In 2014, LACMA curators began discussions with Sussman about the future of her archive. Fortunately, she had kept nearly everything she had ever worked on, so it was an extraordinarily complete record of her career. The materials were vast and diverse, including sketches, letters, photographs, models, as well as fully realized objects. Since LACMA collects art but not documents, we teamed up with the Getty Research Institute (GRI) on a joint acquisition—LACMA would take the finished work and the GRI would take studies and archival materials, allowing the complete record of Sussman’s career to stay in Los Angeles and be available for scholars and students.
Sussman moved to Los Angeles in 1953 for an internship at the Eames Office, an experience that proved transformational. In an interview that she recorded for LACMA for the 2011–12 exhibition California Design, 1930–1965: Living in A Modern Way, she describes her feelings of excitement and intimidation upon arriving at this incubator of modern design, noting that the Eameses’ work helped her to see that “the ordinary things of the world were suddenly extraordinary.”
It turned out to be a perfect fit for the young designer, and what started out as a summer position became a full-time job. For four years, Sussman worked on toys, packaging, graphics, fair pavilions, and films. She would later credit her predilection for color and folk art to these formative years working with Ray Eames and frequent Eames collaborator, Alexander Girard.
After a Fulbright fellowship at the Hochschule für Gestaltung (School of Design) in Ulm, Germany, Sussman returned to the Eames Office in 1960. Throughout the following decade, she took on several independent projects, including collaborations with LACMA. Her vibrant designs drew on the global artistic traditions she’d encountered in her travels, as well as new innovations in printing and materials. Her catalogue and invitations for the Six More exhibition at LACMA employed what she excitedly called the “brave new world” of fluorescent inks.
In 1968, she founded Deborah Sussman & Co., which became Sussman/Prejza in 1980, reflecting her professional partnership with her husband, architect Paul Prejza. An early innovator in environmental design and signage, the firm highlighted the individuality of each site by drawing inspiration from surrounding areas. In 1984, Sussman/Prejza collaborated with the Jerde Partnership on an inventive “kit of parts” for the XXIII Olympics in Los Angeles, unifying multiple locations with consistent color and design. One of the most memorable Olympic designs and an icon of its era, the scheme remains inspirational for designers today.

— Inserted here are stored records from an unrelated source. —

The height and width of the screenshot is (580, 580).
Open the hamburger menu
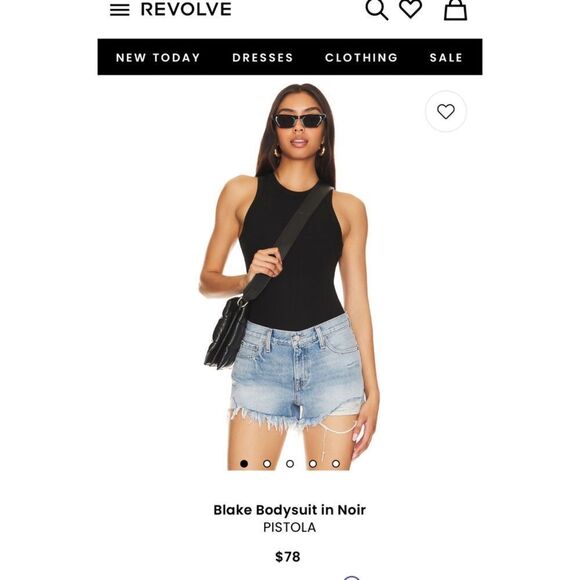(119, 10)
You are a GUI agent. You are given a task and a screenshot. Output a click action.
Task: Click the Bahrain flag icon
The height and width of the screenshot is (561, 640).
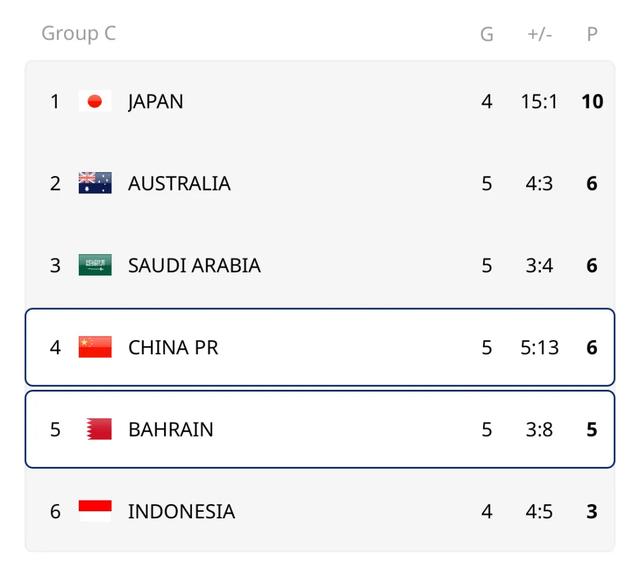click(99, 429)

After a long illness, Sussman passed away in August 2014 as we were finalizing the gift. Prejza honored her legacy and donated more than 70 objects to LACMA in 2015. Some highlights include several original sonotubes (durable large-scale cardboard tubes that served as temporary architecture and signage) from the 1984 Olympics. They are now on view in the exhibition Found in Translation: Design in California and Mexico, 1915–1985, along with the related poster and design guide.

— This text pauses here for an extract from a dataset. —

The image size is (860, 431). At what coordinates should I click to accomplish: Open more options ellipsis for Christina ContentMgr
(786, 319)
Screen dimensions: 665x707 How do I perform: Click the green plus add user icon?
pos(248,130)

The donation also includes several rare designs that Sussman worked on while in the Eames Office, catalogues she designed for LACMA in the 1960s, and other objects from her independent design projects.
These generous gifts have ensured that Sussman’s designs will live on at LACMA. And her presence still pervades the campus—like it does the rest of Los Angeles—thanks to one of her most beloved collaborations with the museum. The vibrantly colored, cut-paper shopping bags she created in 1965 were reissued in 2014, so visitors looking to bring home their very own Sussman design can stop by the LACMA Store.